Прежде чем водворить книгу за стекло полированной импортной стенки, Вера Львовна просила посмотреть ее, и Рита покорно усаживалась рядом, листая толстые страницы и ахая:
                - Ка-кая прелесть! Мадонна, а совсем как  современная! Младенец только толстый, и глаза какие у него взрослые, правда? Ренуар… «Обнаженная». А говорят – француженки худые, ничего себе тётя… Странно ...  Матисс … Великий, говорят, великий, а рисует ,   как ребенок. Наши лучше, да?
                Вера Львовна терпеливо раскрывала секреты живописи, толкуя о мазке, цветовом эффекте, пленере, стилях эпохи, а Риту тянуло к сюжетам, модам и страшным деталям: голова на блюде, череп в руках молодой женщины повергали ее в несвойственную задумчивость.
                Игорь пропаганде искусства не поддавался: вежливо зевнув, он покидав дам, скрывался в спальне, а за чаепитием читал женщинам лекцию о международном положении. Потом уже подключалась Рита – о чем-нибудь попроще и, как она говорила – «повкуснее».

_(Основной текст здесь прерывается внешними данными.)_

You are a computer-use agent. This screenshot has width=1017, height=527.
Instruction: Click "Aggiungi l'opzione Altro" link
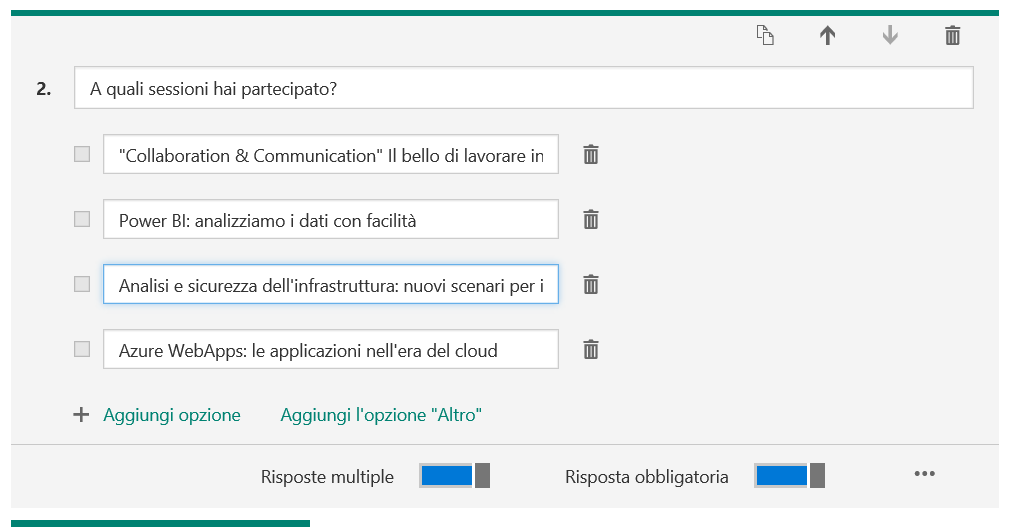[381, 415]
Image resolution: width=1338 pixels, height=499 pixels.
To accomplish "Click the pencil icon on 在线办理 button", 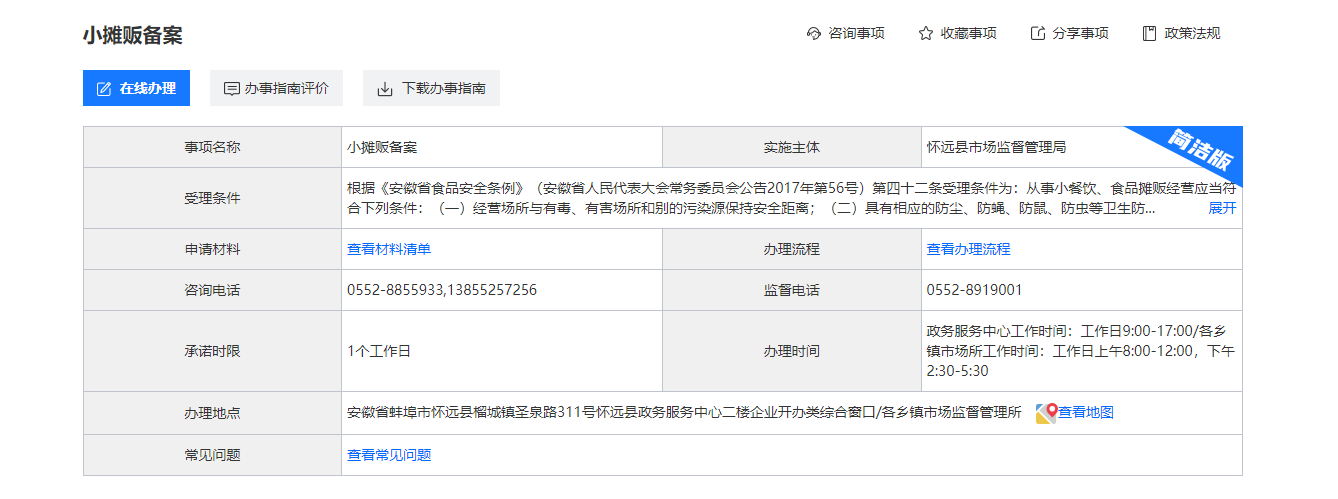I will [104, 88].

                Через год Вера Львовна прекрасно разбиралась в восточном вопросе и внутренних делах ЮАР, а также знала, чем отличается микровельвет от обычного – обычного, кто на ком женат в театре Вахтангова и на Таганке, а Рита все еще путала Верещагина с Васнецовым, Ван Гога с Гогеном и Перова с Серовым. Только сердиться на нее Вера Львовна уже не могла – привязалась. Иногда она даже находила особую прелесть в наивном невежестве своей ученицы и от души смеялась с нею вместе.
                Все чаще Рита отмахивалась от умных бесед, и Вера Львовна утешалась созерцанием ее женственного облика – длинный вязаный халат с распахнутыми полами, спицы в руках… Ну что ж, детей любят всяких, а Рита для нее точно дочка.

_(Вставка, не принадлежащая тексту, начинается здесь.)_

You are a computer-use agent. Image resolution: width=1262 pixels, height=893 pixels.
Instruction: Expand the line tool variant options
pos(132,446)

                Вера Львовна перестала носить, отрывая от сердца, альбомы репродукций. Отрез японского шелка на блузку, алый мохер на шапочку, французские духи приводили Риту в неописуемый восторг. Она тискала Веру Львовну, целуя в мягкие щечки, и весь вечер дурачилась. Она ни разу не ужаснулась  цене подношения, не подозревая, что стала графой ежемесячных расходов – «на подарки».
Шло время, и к Вере Львовне стали относиться, как к богатой, но слегка надоевшей родственнице: при ней ссорились, подсчитывали долги, чаем поили не всегда, насильственно сокращая  и без того редкие визиты.
                - Ой, голова что-то болит, - жалобно говорила Рита. – Нужно пораньше лечь…
                Или:
                -  Игорек, а ты не забыл, что  тебе завтра рано вставать? Политинформацию проводить?
                И Вера Львовна начинала суетиться, казнясь и сгорая от стыда, - люди-то работают!
                После таких вечеров она не приходила долго,  и встречали ее чуть поласковей, но на прощанье забывали сказать:
                - Приходите, Вера Львовна, не забывайте нас!